Build reliable Agentic AI solution with Amazon Bedrock: Learn from Pushpay’s journey on GenAI evaluation
- •Pushpay achieves 95% accuracy for its agentic AI search using a custom Amazon Bedrock evaluation framework.
- •New AI search feature reduces time-to-insight from 120 seconds to under 4 seconds for ministry leaders.
- •Strategic domain-level metrics and dynamic prompt construction enable targeted performance optimization and feature rollouts.
Pushpay, a digital engagement platform for faith-based organizations, has successfully transitioned its generative AI search tool from a prototype to a production-ready solution by leveraging Amazon Bedrock.

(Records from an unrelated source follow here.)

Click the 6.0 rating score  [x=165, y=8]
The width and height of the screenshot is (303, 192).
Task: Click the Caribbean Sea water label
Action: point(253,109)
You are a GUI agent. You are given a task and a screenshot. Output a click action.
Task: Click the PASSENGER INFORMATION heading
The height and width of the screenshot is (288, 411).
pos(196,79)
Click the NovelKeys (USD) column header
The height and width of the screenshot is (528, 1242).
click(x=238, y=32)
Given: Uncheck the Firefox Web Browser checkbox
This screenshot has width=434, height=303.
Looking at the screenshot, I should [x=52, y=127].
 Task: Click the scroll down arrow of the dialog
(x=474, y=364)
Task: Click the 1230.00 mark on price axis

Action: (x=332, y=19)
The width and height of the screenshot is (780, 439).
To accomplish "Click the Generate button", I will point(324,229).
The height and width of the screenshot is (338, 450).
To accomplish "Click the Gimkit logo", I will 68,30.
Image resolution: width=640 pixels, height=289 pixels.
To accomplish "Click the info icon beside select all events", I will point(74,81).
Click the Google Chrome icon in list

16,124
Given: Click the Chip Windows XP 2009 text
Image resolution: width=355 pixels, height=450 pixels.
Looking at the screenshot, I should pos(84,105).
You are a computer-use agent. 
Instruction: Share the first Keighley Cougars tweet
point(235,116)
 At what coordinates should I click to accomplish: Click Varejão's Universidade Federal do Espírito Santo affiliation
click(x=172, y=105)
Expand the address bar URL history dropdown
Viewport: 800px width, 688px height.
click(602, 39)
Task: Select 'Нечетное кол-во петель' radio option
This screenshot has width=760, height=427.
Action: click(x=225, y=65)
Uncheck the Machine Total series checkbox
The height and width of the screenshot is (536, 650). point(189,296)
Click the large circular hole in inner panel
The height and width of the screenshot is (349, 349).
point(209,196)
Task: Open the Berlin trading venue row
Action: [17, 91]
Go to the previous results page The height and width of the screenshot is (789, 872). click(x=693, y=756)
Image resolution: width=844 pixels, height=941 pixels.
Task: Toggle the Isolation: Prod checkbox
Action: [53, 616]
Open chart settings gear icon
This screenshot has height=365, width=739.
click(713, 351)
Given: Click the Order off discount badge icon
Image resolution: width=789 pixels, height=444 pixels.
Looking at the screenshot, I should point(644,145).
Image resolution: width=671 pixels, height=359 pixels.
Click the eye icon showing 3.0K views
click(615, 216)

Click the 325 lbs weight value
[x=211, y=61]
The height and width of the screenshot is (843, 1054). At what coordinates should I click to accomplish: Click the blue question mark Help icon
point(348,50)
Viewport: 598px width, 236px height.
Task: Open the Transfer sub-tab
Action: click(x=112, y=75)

Initially, the development team hit a performance plateau where their AI agent—a system capable of reasoning through steps and executing tasks (Agentic AI)—only achieved 60-70% accuracy. To overcome this, they developed a sophisticated evaluation framework using a "golden dataset" of over 300 validated query-response pairs. By comparing the AI's output against this benchmark using another language model as a reviewer (LLM), Pushpay gained the granular insights needed to refine specific problem areas. A standout technical improvement involved moving away from static instructions. Instead, they implemented a system that builds customized instructions on the fly based on user context. This approach, combined with prompt caching to reduce costs and speed up response times, allowed the tool to deliver actionable insights 15 times faster than manual navigation. The strategy of "strategic suppression" also played a vital role; by identifying which categories the AI struggled with, the team could temporarily disable those specific functions until they met a 95% accuracy threshold. This data-driven approach ensures that users only interact with high-performing features while maintaining long-term trust in the system's reliability.